また、負債においては、前連結会計年度末に比べ2億75百万円減少し、67億99百万円となりました。これは、新規開発事業用地等の取得資金として長期借入金(1年内返済予定の長期借入金を含む。)が8億53百万円増加しましたが、物件売却等に伴う返済によって短期借入金が10億4百万円減少したこと等によるものです。
純資産においては、前連結会計年度末に比べ5億29百万円増加し、49億2百万円となり、自己資本比率においては、前連結会計年度末より3.7ポイント増加し、41.8%となりました。
(2) 経営方針・経営戦略等
当第3四半期連結累計期間において、当社グループの経営方針・経営戦略等について重要な変更はありません。
(3) 事業上及び財務上の対処すべき課題
当第3四半期連結累計期間において、事業上及び財務上の対処すべき課題に重要な変更及び新たに生じた課題はありません。
(4)研究開発活動
該当事項はありません。
(5)生産、受注及び販売の実績
当社グループの不動産分譲事業は、建物の竣工後、購入者へ引渡しが行われる際に売上高が計上されるため、開発時期や工期等により四半期ごとの売上実績に偏向が生じる傾向にあります。当第3四半期連結累計期間のセグメント別業績の前年同四半期比増減率は次のとおりであります。

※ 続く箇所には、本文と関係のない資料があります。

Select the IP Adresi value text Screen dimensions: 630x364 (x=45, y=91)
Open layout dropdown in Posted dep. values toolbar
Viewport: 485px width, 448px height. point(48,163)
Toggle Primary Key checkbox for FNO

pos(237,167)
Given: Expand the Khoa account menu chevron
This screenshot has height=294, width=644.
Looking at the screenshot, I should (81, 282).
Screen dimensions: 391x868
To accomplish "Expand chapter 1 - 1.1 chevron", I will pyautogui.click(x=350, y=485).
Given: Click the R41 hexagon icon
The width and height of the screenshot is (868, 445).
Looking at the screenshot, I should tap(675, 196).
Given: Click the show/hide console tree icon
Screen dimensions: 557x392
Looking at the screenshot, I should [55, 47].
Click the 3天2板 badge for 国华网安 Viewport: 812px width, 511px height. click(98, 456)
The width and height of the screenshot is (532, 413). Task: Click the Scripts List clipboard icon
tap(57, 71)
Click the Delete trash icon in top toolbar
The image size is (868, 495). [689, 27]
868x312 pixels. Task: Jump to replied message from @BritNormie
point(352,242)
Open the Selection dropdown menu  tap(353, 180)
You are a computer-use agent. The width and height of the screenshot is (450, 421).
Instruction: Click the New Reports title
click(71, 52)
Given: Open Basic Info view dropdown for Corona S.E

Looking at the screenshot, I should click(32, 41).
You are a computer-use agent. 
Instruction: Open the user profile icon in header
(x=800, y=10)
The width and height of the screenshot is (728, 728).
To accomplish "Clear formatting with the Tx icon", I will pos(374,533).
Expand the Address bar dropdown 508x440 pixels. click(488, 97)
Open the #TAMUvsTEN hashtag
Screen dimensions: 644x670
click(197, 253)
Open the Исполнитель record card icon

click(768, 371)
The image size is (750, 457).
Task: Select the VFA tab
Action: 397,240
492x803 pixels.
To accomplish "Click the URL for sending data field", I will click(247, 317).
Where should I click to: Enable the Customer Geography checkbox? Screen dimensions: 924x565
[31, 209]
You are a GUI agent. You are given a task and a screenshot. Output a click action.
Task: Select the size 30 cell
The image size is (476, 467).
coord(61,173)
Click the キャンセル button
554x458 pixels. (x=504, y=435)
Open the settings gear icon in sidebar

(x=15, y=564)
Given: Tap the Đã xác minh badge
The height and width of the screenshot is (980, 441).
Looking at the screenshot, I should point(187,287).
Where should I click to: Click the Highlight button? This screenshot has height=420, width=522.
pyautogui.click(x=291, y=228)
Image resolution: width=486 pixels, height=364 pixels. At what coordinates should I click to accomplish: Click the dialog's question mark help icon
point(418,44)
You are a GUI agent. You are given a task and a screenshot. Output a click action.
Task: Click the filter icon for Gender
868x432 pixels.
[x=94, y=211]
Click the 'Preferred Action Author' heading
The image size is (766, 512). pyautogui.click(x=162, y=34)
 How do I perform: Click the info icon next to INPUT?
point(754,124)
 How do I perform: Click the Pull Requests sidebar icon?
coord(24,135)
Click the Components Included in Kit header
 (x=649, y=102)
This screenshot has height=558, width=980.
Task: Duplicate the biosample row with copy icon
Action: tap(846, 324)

(注)1. セグメント間取引については、相殺消去しております。
2. 不動産分譲事業における共同事業物件の売上高は、各物件の総売上高に対し当社グループ事業シェアに応じた当社グループの売上高であります。なお、当第3四半期連結累計期間における売上計上はありません。
(6)主要な設備
該当事項はありません。
当第3四半期連結会計期間において、経営上の重要な契約等の決定又は締結等はありません。